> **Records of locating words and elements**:
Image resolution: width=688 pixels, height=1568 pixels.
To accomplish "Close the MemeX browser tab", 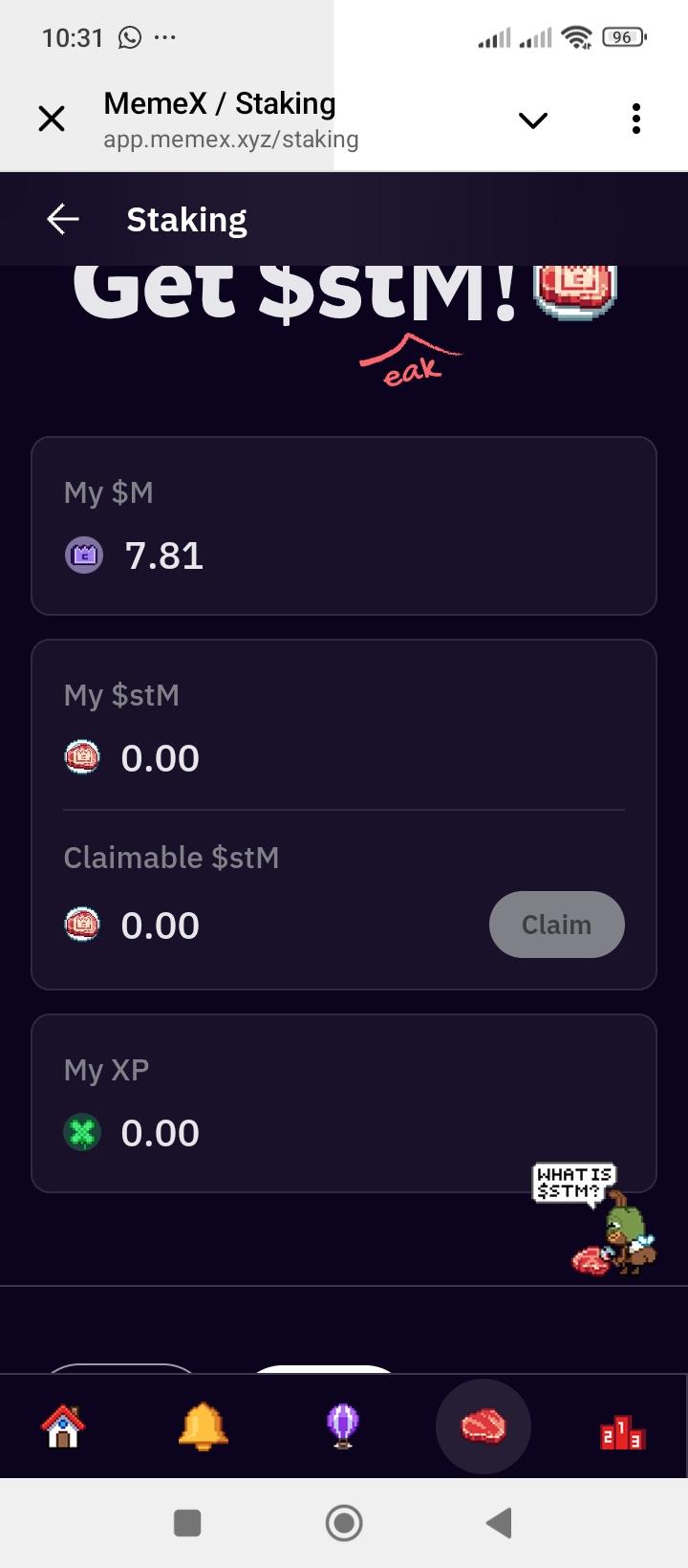I will pos(52,120).
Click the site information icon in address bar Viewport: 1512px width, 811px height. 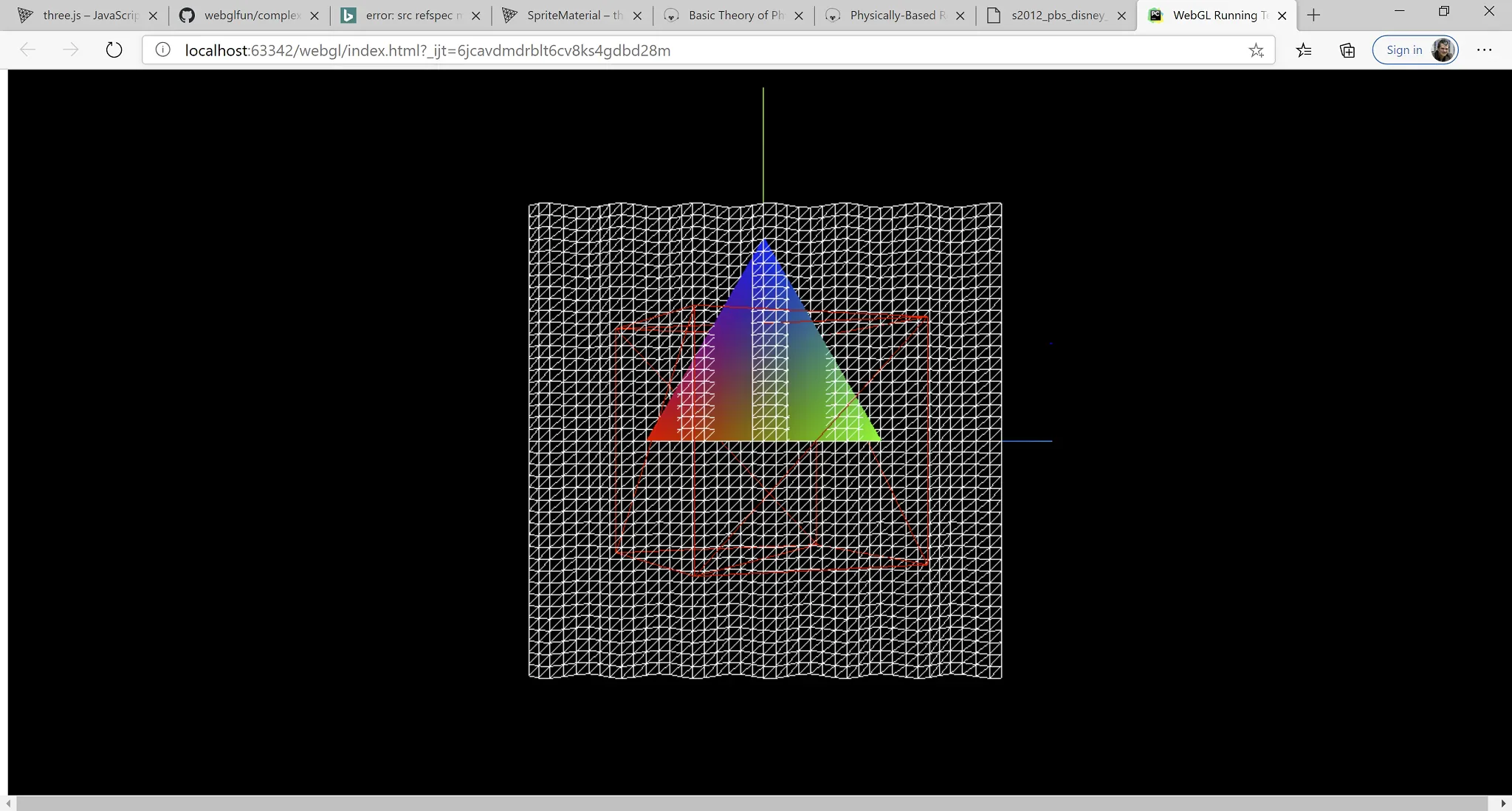click(163, 50)
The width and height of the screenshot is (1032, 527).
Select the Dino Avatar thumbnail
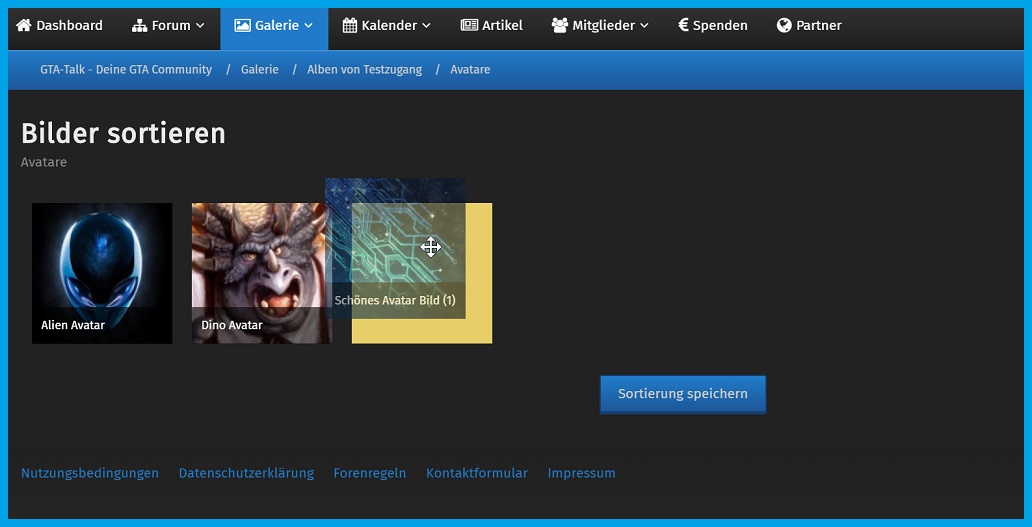click(258, 273)
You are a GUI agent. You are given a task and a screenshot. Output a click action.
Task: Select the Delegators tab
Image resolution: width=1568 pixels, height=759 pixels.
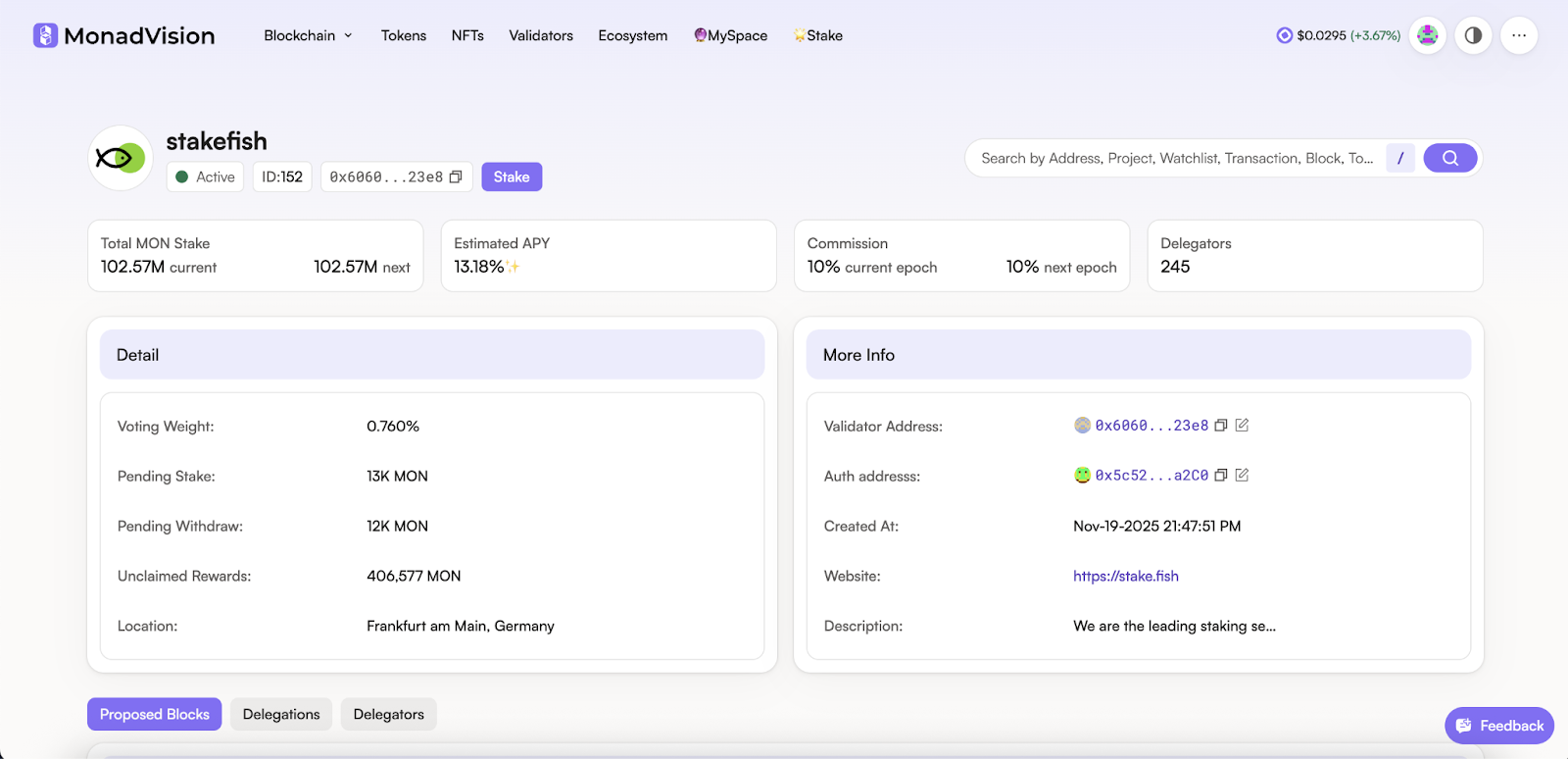(x=388, y=715)
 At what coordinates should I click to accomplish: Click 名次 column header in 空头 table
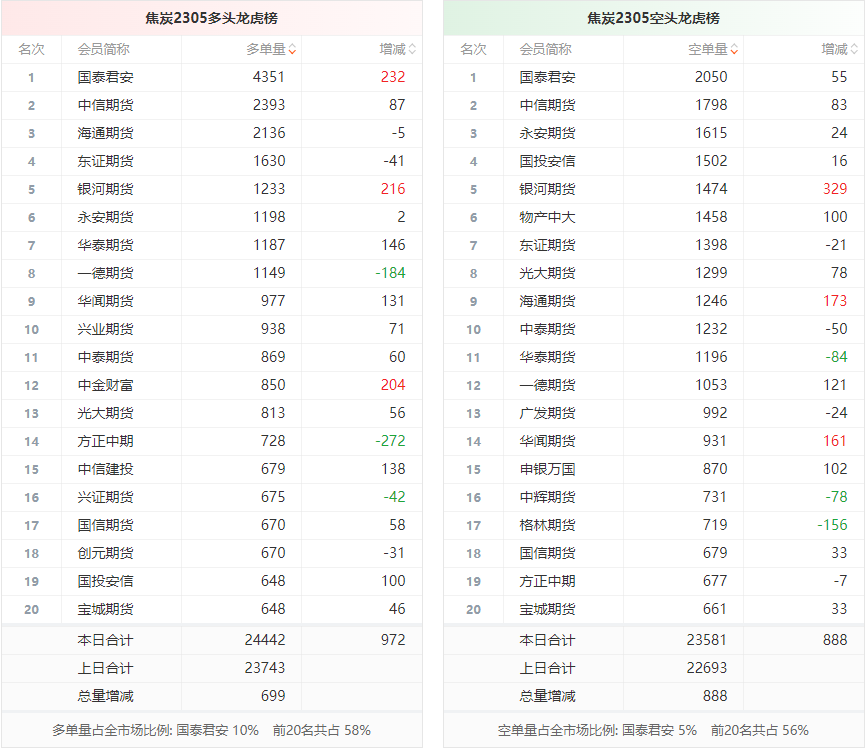click(x=473, y=49)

> **WRITTEN INSTRUCTION**: Rewrite the records above as a numbered list, starting at the line that contains "The width and" and ending with the last line of the records, leaving out blank lines and the pictures.

> **EXERCISE OUTPUT**:
1. The width and height of the screenshot is (1032, 527).
2. Select the Dino Avatar thumbnail
3. click(258, 273)
4. You are a GUI agent. You are given a task and a screenshot. Output a click action.
5. Task: Select the Delegators tab
6. Image resolution: width=1568 pixels, height=759 pixels.
7. (x=388, y=715)
8.  At what coordinates should I click to accomplish: Click 名次 column header in 空头 table
9. click(x=473, y=49)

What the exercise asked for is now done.